If you cannot name or describe something, you cannot see it. And if you can’t see something, you are apt to destroy it. This is exactly what is happening with our child care debates in Canada.

Our failure to see, understand, and describe the dynamics of child care in Canada is leading us to pursue policies that have more in common with industrialists and capitalists than those who care about nurturing the next generation of Canadians. And, like clear cutting, and other technocratic approaches to life, it will leave us worse off as a country.

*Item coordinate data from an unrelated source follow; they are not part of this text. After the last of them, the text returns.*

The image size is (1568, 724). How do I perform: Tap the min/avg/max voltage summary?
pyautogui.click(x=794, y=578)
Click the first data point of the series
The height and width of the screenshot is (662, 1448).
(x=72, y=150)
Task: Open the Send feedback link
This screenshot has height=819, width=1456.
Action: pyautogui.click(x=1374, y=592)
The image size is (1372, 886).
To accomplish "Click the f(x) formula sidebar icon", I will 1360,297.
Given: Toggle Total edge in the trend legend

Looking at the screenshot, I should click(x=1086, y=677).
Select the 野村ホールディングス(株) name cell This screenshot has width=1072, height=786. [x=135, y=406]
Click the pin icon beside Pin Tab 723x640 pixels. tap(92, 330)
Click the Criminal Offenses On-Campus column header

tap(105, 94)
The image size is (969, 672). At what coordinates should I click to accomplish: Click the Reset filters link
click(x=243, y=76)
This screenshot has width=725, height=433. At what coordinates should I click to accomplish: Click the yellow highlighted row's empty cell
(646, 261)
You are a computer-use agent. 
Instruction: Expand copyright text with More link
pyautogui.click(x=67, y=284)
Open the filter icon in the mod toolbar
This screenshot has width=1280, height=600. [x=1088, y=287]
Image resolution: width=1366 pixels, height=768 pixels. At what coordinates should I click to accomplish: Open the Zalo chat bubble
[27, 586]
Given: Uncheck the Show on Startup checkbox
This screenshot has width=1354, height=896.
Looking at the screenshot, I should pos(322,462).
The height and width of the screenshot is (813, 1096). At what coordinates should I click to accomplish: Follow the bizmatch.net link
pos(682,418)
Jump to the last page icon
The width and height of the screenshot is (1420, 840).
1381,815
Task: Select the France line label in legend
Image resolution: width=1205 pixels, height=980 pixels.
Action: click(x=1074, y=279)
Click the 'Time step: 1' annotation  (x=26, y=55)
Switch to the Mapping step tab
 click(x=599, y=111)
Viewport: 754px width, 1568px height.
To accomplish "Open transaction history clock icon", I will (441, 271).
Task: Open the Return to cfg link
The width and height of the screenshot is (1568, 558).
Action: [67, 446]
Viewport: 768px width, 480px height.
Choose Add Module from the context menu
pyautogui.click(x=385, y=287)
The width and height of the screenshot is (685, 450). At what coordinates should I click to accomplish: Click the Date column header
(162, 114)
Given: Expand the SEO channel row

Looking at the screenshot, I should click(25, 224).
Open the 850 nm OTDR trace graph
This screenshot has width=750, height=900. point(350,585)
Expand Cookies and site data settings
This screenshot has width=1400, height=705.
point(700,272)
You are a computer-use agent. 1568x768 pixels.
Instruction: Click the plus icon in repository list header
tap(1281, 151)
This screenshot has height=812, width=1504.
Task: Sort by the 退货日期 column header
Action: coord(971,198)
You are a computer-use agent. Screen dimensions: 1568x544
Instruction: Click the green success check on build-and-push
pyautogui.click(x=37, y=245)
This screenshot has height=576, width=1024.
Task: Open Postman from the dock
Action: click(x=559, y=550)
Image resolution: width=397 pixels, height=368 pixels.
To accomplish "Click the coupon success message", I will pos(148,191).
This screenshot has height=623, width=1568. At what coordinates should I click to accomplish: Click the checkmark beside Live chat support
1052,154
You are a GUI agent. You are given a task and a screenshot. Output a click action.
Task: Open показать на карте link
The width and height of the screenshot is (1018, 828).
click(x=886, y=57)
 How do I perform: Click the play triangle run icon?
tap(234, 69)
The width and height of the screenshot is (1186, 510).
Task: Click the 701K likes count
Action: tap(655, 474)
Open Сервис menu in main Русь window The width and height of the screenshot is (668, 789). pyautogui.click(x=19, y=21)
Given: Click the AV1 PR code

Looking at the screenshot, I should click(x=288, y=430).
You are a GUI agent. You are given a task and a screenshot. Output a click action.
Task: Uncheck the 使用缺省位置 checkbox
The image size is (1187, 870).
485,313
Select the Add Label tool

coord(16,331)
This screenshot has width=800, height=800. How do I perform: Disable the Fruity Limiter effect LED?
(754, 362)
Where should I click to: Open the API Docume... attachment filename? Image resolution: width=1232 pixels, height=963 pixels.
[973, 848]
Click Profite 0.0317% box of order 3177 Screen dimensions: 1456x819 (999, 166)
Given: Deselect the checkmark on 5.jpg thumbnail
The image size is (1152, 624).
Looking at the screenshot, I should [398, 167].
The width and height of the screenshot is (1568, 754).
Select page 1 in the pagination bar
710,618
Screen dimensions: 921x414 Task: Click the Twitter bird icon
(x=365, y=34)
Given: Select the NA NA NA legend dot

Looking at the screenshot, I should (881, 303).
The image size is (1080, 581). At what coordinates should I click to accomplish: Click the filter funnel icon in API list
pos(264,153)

In his wonderful book Landmarks, the British author and conservationist, Robert MacFarlane tells a story about flying over the environmentally sensitive Brindled Moor located in Lewis, an island in the Outer Hebrides of Scotland. As they’re flying, his seatmate — an industrialist who wants to turn the island into a power generating station — looks over the landscape and declares it a wasteland; “there’s nothing there.” Yet, as Macfarlane notes, “the moor is one of the world’s last great peat-bogs, whose ecological significance has been compared to that of the Serengeti…its biodiversity and appearance make it the centrepiece of the Hebrides’ £60m-a-year tourism industry. The moor, in its strange, wild beauty, is also at the core of Lewis’s embattled Gaelic self-identity.”

Now compare this to the way universal child care advocates talk about the landscape of care in our country. Public advocates for universal care decry the lack of capacity of child care in Canada, and declare the highly diverse social landscapes of places like working class Brampton, Kitchener, and, well, most of Canada as “child care deserts.”

These advocates are like the myopic industrialist who looks over a landscape that is so diverse and complex that locals compiled a “peat glossary” to help scientists describe the varied types of earth, and declares it a wasteland. There are all kids of examples of “modern practices” laying waste to rich ecosystems. Take, for instance, the way forestry managers almost destroyed the rare Oak Savanna at Ontario’s Pinery Provincial Park. They “viewed the open nature of this ecosystem as degraded,” and attempted to plant commercial pines in one of the rarest forest environments in Canada. Both the foresters of the 60s and those pushing Canada’s child care policy into a direction that prefers homogeneity are guilty of committing the “American-Puritan error” which equates “wild land with wasteland.” It’s no coincidence that both mentalities are rooted in the high-modernist era of the 60s and 70s.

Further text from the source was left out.